# My Dream Is To Open the 1st Scoring Studio in My Country



## Abdulrahman (Mar 8, 2019)

Hi,

I always dream about opening and managing the first scoring studio in Kuwait. Not only in Kuwait, but in the entire GCC region, because there aren't any out there.

The problem in the GCC region is that we don't have professional film industries like in Hollywood, Bollywood, Japan, UK, Turkey or any part of Europe. We don't do much film scores either. I'm not joking when I say I'm probably the only Kuwaiti person to write classical music. If you checked the "Introduce Yourself" section, you will see how people are surprised to see a person from Kuwait joining them haha 

I'm not trying to bash the culture we have here, but to each their own as they say. Its just that I'm more into the western culture when it comes to music and I've grown very fond of the film scores from a very young age. When I was just a kid, I knew nothing but setting all day watching Disney golden classics and tearing up with those brilliantly made animations and background music. Alan Menken was and still my idol and the reason for me to pursue this path.

But enough about me. I'm here to discus the possibility of bringing this project to life. What is the best way to build a scoring studio on budget, but with professional equipment that can get the job done. I don't have to build something gigantic like Sony's or Warner Bros.' scoring stages. Something that is good enough to accommodate a full symphonic orchestra. Possibly no more than 100 people or 75 maybe? I don't know. Let's just hear what you have and share your knowledge with me :D 

All the best!


----------



## Scoremixer (Mar 8, 2019)

Abdulrahman said:


> Hi,
> 
> I always dream about opening and managing the first scoring studio in Kuwait. Not only in Kuwait, but in the entire GCC region, because there aren't any out there.
> 
> ...





Abdulrahman said:


> Hi,
> 
> I always dream about opening and managing the first scoring studio in Kuwait. Not only in Kuwait, but in the entire GCC region, because there aren't any out there.

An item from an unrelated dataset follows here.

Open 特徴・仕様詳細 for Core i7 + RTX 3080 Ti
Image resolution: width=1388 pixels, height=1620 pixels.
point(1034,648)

There'd be an awful lot to say on the subject, but for starters:

http://katarastudios.com/studio-tour/

Before doing anything, you'd need an excellent and broad base of musical talent to call upon as your players... And a whole boatload of cash (preferably someone else's!).


----------



## NoamL (Mar 8, 2019)

Good musicians should be the first thing to think about, before the room.  Are there high quality symphony orchestras in Kuwait & the Gulf?


----------



## bryla (Mar 8, 2019)

Scoremixer said:


> There'd be an awful lot to say on the subject, but for starters:
> 
> http://katarastudios.com/studio-tour/
> 
> Before doing anything, you'd need an excellent and broad base of musical talent to call upon as your players... And a whole boatload of cash (preferably someone else's!).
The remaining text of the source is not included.